The appellant's fifth assignment of error states:
V. THE TRIAL COURT ERRED WHEN IT REFUSED TO ALLOW HEARSAY TESTIMONY SOUGHT TO BE INTRODUCED BY THE APPELLANT WHERE IT READILY ALLOWED ONLY HEARSAY TESTIMONY BY THE STATE OF OHIO.
As he did in his arguments and in his brief concerning the first assignment of error, the appellant here mischaracterizes the record. The trial court did not refuse to permit any testimony from Mr. DeFeo. After Mr. DeFeo started testifying as to the results of a research article concerning the classification of offenders based on their score on the Minnesota screening tool, the trial court intervened merely to make sure that the witness was competent to testify on interpreting the Minnesota screening tool from his own experience and was not just reading from a scholarly article. The trial court inquired of Mr. Defeo if he used the test in his everyday job. Mr. DeFeo answered that he did in fact use the test in his everyday job. At this point the trial court simply stated [l]et's get on with this. Thus, the trial court did not refuse to allow any testimony offered by Mr. DeFeo. This assignment of error is devoid merit and is overruled.

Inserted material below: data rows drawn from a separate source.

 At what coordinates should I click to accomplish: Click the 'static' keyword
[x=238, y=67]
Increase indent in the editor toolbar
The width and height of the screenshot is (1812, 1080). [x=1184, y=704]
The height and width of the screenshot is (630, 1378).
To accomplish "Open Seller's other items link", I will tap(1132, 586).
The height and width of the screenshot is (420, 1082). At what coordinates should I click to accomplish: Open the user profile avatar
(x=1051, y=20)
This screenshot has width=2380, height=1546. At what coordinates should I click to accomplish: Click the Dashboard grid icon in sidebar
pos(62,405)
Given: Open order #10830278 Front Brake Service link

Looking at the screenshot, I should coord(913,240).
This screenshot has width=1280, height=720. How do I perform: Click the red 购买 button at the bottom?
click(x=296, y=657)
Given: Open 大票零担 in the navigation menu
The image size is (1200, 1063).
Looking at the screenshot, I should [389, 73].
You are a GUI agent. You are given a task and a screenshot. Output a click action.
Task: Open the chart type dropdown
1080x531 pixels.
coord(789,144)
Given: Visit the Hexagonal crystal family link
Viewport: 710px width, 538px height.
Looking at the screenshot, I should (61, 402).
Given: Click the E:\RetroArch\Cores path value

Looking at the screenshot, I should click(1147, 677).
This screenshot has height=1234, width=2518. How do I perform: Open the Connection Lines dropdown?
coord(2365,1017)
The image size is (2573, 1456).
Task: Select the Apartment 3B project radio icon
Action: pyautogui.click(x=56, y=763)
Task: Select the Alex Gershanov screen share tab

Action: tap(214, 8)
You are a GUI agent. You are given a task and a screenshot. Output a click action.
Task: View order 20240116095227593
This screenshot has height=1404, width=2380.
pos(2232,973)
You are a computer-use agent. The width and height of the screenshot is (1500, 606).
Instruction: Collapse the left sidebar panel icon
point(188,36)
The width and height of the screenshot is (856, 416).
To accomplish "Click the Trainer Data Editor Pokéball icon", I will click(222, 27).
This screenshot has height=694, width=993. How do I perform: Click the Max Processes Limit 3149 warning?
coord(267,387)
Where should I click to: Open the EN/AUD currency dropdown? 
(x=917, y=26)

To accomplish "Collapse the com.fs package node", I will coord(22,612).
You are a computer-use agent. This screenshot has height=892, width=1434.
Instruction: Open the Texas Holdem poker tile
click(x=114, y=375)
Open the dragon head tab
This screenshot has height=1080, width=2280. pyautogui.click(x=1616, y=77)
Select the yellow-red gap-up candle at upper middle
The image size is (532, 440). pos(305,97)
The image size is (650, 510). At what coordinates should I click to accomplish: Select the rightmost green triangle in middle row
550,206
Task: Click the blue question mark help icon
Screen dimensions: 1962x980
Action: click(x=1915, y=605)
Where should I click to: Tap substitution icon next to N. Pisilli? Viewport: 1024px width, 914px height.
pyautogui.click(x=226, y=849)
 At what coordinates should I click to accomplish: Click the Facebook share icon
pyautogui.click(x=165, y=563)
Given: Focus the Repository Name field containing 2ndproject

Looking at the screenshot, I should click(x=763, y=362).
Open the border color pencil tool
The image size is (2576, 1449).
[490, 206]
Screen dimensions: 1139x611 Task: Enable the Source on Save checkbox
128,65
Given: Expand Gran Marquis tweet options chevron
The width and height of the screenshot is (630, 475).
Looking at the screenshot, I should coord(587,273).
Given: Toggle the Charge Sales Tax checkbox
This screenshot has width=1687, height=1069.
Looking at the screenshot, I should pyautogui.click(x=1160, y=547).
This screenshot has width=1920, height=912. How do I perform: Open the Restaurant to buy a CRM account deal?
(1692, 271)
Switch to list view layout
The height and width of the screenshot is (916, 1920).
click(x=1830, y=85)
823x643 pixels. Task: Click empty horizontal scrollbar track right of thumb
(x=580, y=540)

It is ordered that appellee recover of appellant its costs herein taxed.
The court finds there were reasonable grounds for this appeal.
It is ordered that a special mandate issue out of this court directing the Common Pleas Court to carry this judgment into execution. The defendant's conviction having been affirmed, any bail pending appeal is terminated. Case remanded to the trial court for execution of sentence.
A certified copy of this entry shall constitute the mandate pursuant to Rule 27 of the Rules of Appellate Procedure.
DYKE, A.J., and PORTER, J., CONCUR.__________________________ MICHAEL J. CORRIGAN, JUDGE
1 Appellant's assignments of error two through four state:
II. OHIO'S SEXUAL PREDATOR STATUTE VIOLATES THE CONCEPTS OF SEPARATION OF POWERS BECAUSE IT FORCES A TRIAL COURT TO INVESTIGATE, PROSECUTE AND ADJUDICATE INDIVIDUALS AS SEXUAL PREDATORS.
III. THE ADJUDICATION PROVISIONS VIOLATE THE DUE PROCESS CLAUSES OF THE FOURTEENTH AMENDMENT TO THE UNITED STATES CONSTITUTION AND ARTICLE I OF THE OHIO CONSTITUTION, BECAUSE OHIO'S CLASSIFICATION SCHEME IS SYSTEMATICALLY FLAWED.
IV. THE TRIAL COURT ERRED WHEN IT CLASSIFIED THE APPELLANT AS A SEXUAL PREDATOR BECAUSE THE LABEL IS UNREASONABLE OR ARBITRARY IN VIOLATION OF SECTION 1 AND 2 OF ARTICLE I OF THE OHIO CONSTITUTION AS WAS HELD BY THE ELEVENTH DISTRICT IN STATE V. WILLIAMS.
2 It is important to note that the population which the appellant's Minnesota score is being compared to is other sex offenders, not the population at large. According to DeFeo's testimony, only the upper 20% of sex offenders in the program are classified as high risk using the Minnesota scale.